Most car buyers get their recommendation from family or friends. Advertising inspires some, and others need no recommendation beyond their own research and experience.
Plenty of car shoppers use a combination of all the recommendations they can get, but few are more influential than the “recommended” status as given by Consumer Reports.
The stalwart of consumer protection and advice has a coveted list of cars it recommends to subscribers. Automakers love being on the list, because it gives their vehicles more credibility. Falling off that list, though, can mean trouble.
Just ask the 2012 Honda Civic, which failed to receive the publication’s recommendation for being underpowered and having too much road noise and a cheap-feeling interior. That led to a redesign for 2013 and a much better car for consumers.
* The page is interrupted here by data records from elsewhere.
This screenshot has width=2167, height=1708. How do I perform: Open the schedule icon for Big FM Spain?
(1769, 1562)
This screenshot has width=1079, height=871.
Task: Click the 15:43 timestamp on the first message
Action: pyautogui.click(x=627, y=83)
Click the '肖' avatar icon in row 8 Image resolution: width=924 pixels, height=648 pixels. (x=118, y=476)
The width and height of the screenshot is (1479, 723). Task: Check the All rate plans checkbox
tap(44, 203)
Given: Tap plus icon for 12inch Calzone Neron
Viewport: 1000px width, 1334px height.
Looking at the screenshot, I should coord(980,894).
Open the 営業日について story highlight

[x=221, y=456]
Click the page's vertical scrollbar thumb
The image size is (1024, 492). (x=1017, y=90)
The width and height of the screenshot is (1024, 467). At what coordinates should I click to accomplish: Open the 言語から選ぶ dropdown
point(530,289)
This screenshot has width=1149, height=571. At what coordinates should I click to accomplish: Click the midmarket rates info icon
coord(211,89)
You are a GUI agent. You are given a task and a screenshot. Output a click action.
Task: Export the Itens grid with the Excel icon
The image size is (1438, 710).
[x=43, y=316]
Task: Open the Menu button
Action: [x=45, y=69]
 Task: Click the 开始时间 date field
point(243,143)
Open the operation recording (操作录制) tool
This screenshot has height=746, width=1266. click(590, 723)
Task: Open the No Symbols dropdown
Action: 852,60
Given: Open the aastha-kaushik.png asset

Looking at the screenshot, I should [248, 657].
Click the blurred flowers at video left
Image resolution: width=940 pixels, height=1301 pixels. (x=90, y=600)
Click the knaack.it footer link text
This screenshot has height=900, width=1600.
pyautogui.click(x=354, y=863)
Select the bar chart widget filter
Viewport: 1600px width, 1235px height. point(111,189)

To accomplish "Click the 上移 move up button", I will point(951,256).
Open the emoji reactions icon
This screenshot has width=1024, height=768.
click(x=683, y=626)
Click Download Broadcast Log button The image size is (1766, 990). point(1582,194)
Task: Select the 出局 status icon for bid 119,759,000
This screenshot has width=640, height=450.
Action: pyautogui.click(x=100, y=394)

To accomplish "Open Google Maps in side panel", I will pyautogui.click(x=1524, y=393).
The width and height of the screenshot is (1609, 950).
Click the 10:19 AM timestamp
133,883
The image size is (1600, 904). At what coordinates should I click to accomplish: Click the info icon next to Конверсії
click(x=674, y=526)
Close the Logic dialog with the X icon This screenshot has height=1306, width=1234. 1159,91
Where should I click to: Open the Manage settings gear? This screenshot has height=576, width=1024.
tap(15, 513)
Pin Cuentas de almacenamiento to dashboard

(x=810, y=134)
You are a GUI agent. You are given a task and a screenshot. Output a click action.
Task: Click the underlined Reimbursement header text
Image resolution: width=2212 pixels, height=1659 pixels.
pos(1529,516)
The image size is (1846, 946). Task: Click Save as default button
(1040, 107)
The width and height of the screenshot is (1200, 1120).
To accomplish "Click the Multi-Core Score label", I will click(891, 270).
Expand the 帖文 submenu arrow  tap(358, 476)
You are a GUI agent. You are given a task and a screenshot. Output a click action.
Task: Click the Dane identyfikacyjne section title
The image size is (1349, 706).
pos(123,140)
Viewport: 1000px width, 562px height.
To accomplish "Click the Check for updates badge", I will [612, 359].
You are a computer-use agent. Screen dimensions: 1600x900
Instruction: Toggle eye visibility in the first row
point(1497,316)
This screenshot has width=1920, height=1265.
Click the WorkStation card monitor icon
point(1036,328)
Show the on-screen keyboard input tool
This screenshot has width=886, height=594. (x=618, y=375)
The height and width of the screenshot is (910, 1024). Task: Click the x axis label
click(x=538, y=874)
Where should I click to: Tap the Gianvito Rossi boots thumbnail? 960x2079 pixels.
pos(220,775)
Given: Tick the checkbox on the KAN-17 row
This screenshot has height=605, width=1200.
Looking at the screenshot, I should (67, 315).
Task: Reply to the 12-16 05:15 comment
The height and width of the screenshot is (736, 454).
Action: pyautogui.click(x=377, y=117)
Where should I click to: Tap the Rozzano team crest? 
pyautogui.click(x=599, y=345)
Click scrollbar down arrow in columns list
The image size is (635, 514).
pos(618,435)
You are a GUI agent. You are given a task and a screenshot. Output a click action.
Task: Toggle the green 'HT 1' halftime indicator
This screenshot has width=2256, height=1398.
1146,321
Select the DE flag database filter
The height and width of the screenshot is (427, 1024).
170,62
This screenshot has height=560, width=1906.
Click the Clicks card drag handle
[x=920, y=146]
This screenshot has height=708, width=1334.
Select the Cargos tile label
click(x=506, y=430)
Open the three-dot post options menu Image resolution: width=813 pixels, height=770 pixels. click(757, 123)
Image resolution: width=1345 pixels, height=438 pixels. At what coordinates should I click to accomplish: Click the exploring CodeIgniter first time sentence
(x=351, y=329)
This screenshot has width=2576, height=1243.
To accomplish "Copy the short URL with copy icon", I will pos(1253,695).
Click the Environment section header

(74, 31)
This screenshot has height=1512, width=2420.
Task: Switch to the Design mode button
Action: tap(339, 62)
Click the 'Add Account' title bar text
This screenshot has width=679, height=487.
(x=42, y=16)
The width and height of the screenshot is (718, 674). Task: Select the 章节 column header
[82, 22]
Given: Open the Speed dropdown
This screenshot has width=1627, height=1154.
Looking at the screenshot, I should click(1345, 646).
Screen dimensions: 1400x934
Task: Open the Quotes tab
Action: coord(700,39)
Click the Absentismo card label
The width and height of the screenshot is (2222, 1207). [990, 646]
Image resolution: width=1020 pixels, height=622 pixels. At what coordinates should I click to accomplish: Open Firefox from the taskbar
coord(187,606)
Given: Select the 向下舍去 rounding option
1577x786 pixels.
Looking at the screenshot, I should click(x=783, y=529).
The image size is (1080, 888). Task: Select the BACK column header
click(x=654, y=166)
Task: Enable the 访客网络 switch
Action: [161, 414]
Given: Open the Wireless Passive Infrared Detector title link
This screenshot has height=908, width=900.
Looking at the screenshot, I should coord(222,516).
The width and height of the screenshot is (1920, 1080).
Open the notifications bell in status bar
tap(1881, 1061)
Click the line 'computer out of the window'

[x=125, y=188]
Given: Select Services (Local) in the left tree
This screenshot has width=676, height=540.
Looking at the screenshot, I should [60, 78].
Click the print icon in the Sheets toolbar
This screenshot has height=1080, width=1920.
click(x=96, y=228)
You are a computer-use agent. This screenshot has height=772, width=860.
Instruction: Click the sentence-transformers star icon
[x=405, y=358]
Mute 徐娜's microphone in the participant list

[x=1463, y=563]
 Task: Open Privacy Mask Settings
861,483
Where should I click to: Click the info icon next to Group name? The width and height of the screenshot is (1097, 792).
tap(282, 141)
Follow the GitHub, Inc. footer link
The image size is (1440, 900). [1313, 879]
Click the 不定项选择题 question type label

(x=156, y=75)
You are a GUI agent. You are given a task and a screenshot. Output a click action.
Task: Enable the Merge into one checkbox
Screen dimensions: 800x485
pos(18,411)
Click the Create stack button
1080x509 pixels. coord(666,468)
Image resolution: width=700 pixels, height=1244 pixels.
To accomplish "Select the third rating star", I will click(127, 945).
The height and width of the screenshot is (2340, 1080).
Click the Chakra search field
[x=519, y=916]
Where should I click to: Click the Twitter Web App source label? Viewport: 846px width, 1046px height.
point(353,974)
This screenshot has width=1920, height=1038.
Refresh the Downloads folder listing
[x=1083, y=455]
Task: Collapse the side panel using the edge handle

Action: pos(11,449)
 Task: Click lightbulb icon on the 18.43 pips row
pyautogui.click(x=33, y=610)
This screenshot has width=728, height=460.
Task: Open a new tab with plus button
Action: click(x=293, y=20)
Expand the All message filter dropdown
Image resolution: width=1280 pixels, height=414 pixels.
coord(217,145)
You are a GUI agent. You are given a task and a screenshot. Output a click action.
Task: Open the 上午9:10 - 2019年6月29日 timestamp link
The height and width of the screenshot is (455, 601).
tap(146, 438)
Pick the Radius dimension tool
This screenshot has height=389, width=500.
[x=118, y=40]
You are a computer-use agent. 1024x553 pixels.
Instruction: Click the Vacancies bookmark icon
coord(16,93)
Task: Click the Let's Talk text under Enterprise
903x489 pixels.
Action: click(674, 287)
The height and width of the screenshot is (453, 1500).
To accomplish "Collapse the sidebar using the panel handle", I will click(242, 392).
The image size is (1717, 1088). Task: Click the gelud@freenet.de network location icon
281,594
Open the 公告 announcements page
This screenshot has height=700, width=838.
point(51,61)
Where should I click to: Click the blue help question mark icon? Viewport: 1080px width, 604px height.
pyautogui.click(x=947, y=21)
This year, some surprising vehicles have lost their recommended status.
Generally, cars become more reliable each passing year within a model generation. First-year bugs tend to get sorted out as the automaker becomes more adept at assembly and addresses component shortcomings. But, this isn’t always the case.
Each year, we also find several cars that have declining reliability, bumping them off our recommended list. This can be caused by problems that emerge after cars accumulate more miles and face more seasons. Whatever the cause, dwindling reliability has led to the following models losing their Consumer Reports recommendation.
Those models are:
- BMW 328i (RWD)
- Cadillac ATS (turbo)
- Chevrolet Sonic
- Chrysler 300
- Infiniti QX60
- Mercedes-Benz M-Class (non-diesel)
- Ram 1500 (V8, 4WD)
There are some expensive cars on that list, so don’t assume that a new car is perfect just because it costs a lot of money. Cars normally lose their recommended status due to problems with reliability, poor value for the money, or questionable build quality.
While this affects new cars, it’s probably a good idea to check the recommended status of used cars while shopping, too.
Or, you know, you could just ask a friend.
Does the Consumer Reports “recommended” status affect your decision to purchase a car?